“There was a shoot-out at Drumore Place. I don’t know. You must take me there.”

“Jesus, woman, you’re in no fit state to go anywhere. There’s blood on your face. You must have taken a hell of a battering.”

“I must find out what’s happened to Major Ashimov. I must.”

And it was Kelly he was worried about. After all, if Kelly was still around, there was the IRA to consider.

He patted her shoulder. “I’ve got the Land Rover at the top of the steps. I’ll take you now.”


Yuri Ashimov knew none of this, for he was unconscious, facedown at Drumore Place, not dead, in spite of the two bullets Billy Salter had pumped into him, thanks to the nylon-and-titanium vest he’d been wearing beneath his shirt. An invention of the Wilkinson Sword Company, it was efficient enough to block even a.44 bullet. On the other hand, the shock to the cardiovascular system usually caused unconsciousness for a while.
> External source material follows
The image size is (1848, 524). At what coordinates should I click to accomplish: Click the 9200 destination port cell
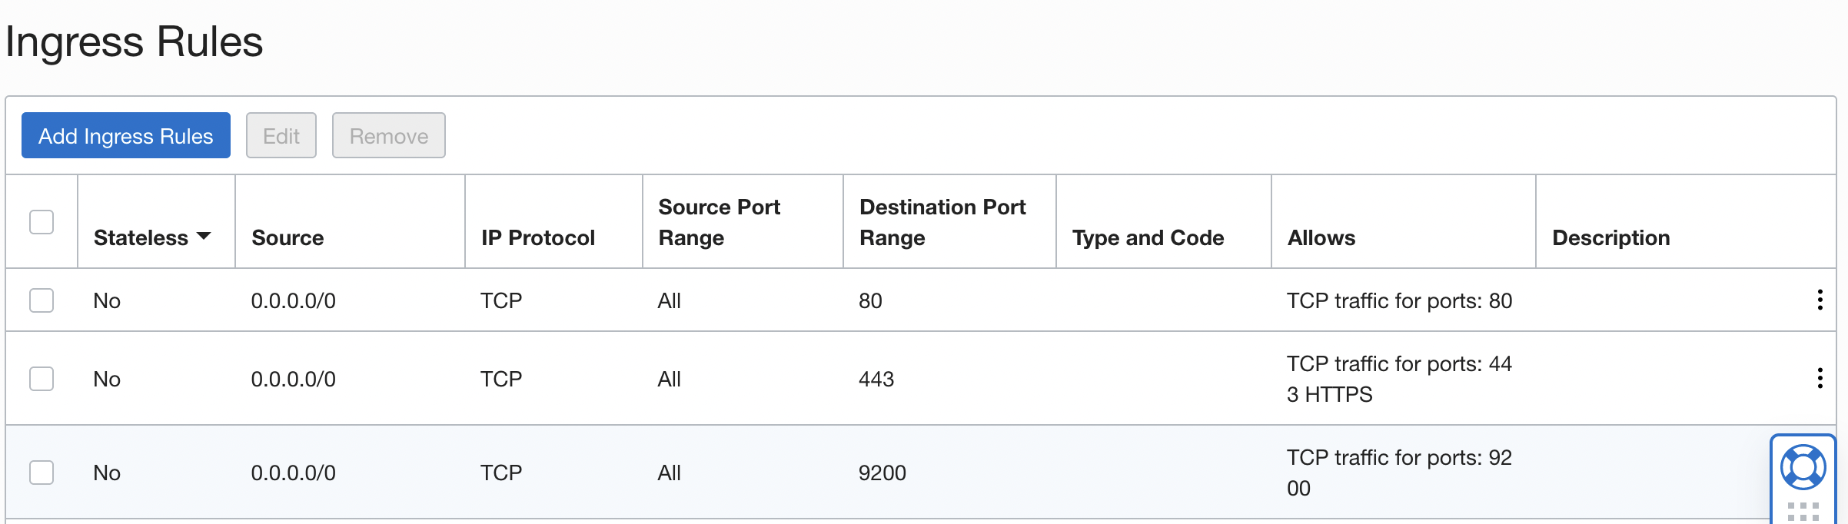(882, 473)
Lying there, he stirred and groaned, moved a little and pulled himself up. He shook his head to clear it, remembering firing his pistol at Dillon, knocking the AK from his hands, thinking he’d got the bastard and then the shot catching his shoulder, spinning him round, and his last memory, Billy Salter’s face as he’d fired the heart shot. There was a chair nearby; he reached for it, pulled himself up and sat down. He heard a footfall and one of Kelly’s men, Toby McGuire, appeared in the archway.

“What happened to you?” Ashimov asked harshly.

“I was waiting in the summerhouse. Somebody jumped me. Knocked me out with a rifle stock.”

“Where is everybody?”

“Kelly’s dead and O’Neill. I was up and around when Dillon and the other guy came out on the terrace. I kept out of the way, but I heard what they were saying.”

“And what was that?”

Toby McGuire took a deep, shuddering breath and told him about the Kathleen and what had happened.

Ashimov sat there thinking about it. “So that’s what he said about Major Novikova? If she wasn’t willing to take the risks, she shouldn’t have joined?”